Irritiert hob ich den Blick und keuchte erstaunt auf. "Filch? Aber... Ich...wo bin ich?"
"In Hogwarts, wo denn sonst, du dämliches Balg? Los, komm. Ich bring dich jetzt zu Dumbledore, dann wirst du schon sehen, was du davon hast."
Mit diesen Worten zerrte er mich grob auf die Beine und schob mich vor sich her. Moment, hatte ich das gerade richtig verstanden? Hogwarts? Dumbledore? Aber das war unmöglich, ich konnte niemals in Hogwarts sein. Das alles war doch nicht mal real... Andererseits.. Wenn dies ein Traum war, dann ein verdammt realer, aber wenn ich eh erstmal hier war, konnte ich das ganze auch genießen.
Filch stieß die Tür zur Großen Halle auf und sämtliche Köpfe drehten sich in unsere Richtung. "Professor Dumbledore, Sir. Habe dieses Mädchen in der Eingangshalle gefunden, sie hat sich da rumgetrieben, aber sie scheint wohl ihre Uniform vergessen zu haben."
Erstauntes Gemurmel kam auf, als die anderen Schüler merkten, dass ich keine von ihnen war, ehe sie durch ein Räuspern zum Schweigen gebracht wurden. "Chrm chrm, ich verlange Disziplin und Ordnung! Und eine Erklärung, Dumbledore!"
Sofort sah ich zum Lehrertisch und musste ein genervtes Stöhnen unterdrücken. Umbridge. Na super.
Dumbledore erhob sich und lächelte sanft. "Ich bin mir sicher, dass wir für alles eine Erklärung finden. Kommen Sie bitte nach vorne, Miss...?"

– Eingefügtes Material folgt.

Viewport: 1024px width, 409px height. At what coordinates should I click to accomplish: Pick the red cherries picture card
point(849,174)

"Willows, Seraphina Willows, Sir." Unsicher ging ich durch den schmalen Gang zwischen den Häusern nach vorne zu ihm und sah mich währenddessen etwas um. Wahnsinn, alles ist genau so, wie es in den Büchern beschrieben wurde. Da ist ja Harry... Etwas enttäuscht sah ich in die andere Richtung. Ich hatte eigentlich gehofft, ich würde irgendetwas spüren. Etwas, das mir zeigte, dass ich nach all diesen Jahren eine Verbindung zu den Personen und Orten hatte. Auf einmal wurde mein Blick von einer Person am Slytherintisch angezogen und ich schluckte leicht. Okay, Seraphina, du bist jetzt offiziell tot, da sitzt tatsächlich Draco fucking Malfoy.

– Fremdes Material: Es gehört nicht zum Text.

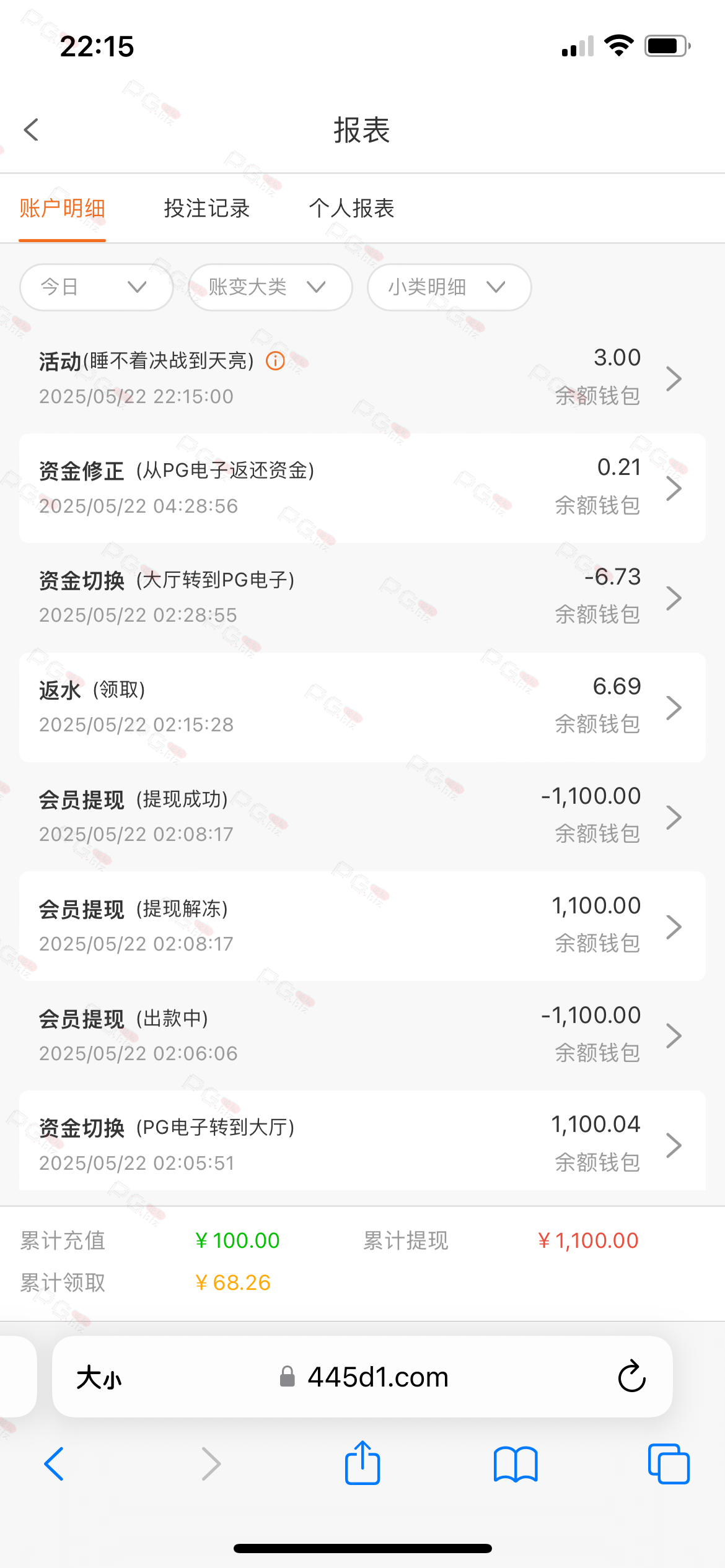725x1568 pixels.
Task: Open the 活动 3.00 transaction record
Action: 362,378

Ich schritt weiter auf Dumbledore zu und blieb dann vor ihm stehen, während mein Blick immer wieder zu Draco huschte. "Entschuldigen Sie bitte, ich habe selbst keine Ahnung, was ich hier mache, ich war einfach plötzlich hier, wie als hätte ich einen Portschlüssel benutzt. Ich weiß aber nicht, wie ich nach Hause kommen soll."
Dumbledore schenkte mir erneut sein sanftes Lächeln.
"Nun, Miss Willows, Sie können erstmal hierbleiben, Sie sind doch eine Hexe, nicht wahr?"
Zaghaft nickte ich. Wenn ich wirklich in Hogwarts war, würde ich all die Zauber können. Ich hatte sie Zuhause oft genug mit meinem Zauberstab geübt, den ich mir selbst geschnitzt hatte und seitdem immer bei mir trug.
"Chrm chrm", machte Umbridge erneut und Dumbledore wandte sich nun ihr zu. "Möchten Sie noch etwas hinzufügen, Professor?"
"In der Tat", setzte sie an und ich verdrehte innerlich die Augen. Wenn sie schon so anfing, würde es Jahre dauern, bis sie zum Ende kam, also ließ ich meinen Blick unauffällig durch die Halle wandern. Snape, McGonagall, Sprout, Flitwick... Harry, Ron, Hermine, Ginny, Neville, Fred, George, Seamus, Luna, Zabini, Cho... In Gedanken ging ich alle Namen der Schüler durch, von denen ich wusste dass sie zu diesem Zeitpunkt noch in Hogwarts sein mussten und ordnete schnell jedem ein Gesicht zu, ehe ich mich wieder der Rede dieser alten Kröte zuwandte. War die vielleicht auch mal irgendwann fertig?
Endlich verstummte sie und sah mich an. "In welches Haus wird sie kommen?"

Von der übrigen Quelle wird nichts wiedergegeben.